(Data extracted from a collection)
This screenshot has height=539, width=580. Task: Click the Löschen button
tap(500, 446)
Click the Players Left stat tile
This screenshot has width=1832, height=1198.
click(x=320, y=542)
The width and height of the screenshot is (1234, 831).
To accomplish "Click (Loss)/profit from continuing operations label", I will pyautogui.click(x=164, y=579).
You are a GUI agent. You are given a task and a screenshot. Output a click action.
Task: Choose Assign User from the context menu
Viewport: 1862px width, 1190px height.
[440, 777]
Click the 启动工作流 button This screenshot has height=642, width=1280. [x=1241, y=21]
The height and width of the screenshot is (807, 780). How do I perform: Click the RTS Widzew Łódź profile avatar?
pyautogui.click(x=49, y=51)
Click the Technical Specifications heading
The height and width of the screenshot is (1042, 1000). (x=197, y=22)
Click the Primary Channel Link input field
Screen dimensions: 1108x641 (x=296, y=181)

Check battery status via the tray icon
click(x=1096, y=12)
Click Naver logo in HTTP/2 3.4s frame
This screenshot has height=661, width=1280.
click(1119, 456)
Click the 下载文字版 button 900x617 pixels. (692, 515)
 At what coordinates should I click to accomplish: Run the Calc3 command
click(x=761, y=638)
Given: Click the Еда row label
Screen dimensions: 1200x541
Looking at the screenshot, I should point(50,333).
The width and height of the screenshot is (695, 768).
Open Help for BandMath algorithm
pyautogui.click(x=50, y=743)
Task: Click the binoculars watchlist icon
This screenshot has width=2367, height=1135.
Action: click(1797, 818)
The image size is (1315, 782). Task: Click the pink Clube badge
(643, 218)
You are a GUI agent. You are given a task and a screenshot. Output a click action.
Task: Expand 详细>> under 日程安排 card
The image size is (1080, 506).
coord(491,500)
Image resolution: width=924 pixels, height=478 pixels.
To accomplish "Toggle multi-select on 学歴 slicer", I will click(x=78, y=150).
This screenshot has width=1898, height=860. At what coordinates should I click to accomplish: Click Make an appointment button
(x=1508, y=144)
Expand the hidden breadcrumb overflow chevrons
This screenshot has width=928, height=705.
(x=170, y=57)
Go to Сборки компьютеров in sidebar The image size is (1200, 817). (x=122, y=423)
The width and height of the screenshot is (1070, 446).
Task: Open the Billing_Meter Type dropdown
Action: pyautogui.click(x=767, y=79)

> EXERCISE: An exact copy of the lines above, from the one containing "Task: Expand 详细>> under 日程安排 card" through the one containing "Expand the hidden", is the whole of the answer.

> EXPECTED ANSWER:
Task: Expand 详细>> under 日程安排 card
The image size is (1080, 506).
coord(491,500)
Image resolution: width=924 pixels, height=478 pixels.
To accomplish "Toggle multi-select on 学歴 slicer", I will click(x=78, y=150).
This screenshot has width=1898, height=860. At what coordinates should I click to accomplish: Click Make an appointment button
(x=1508, y=144)
Expand the hidden breadcrumb overflow chevrons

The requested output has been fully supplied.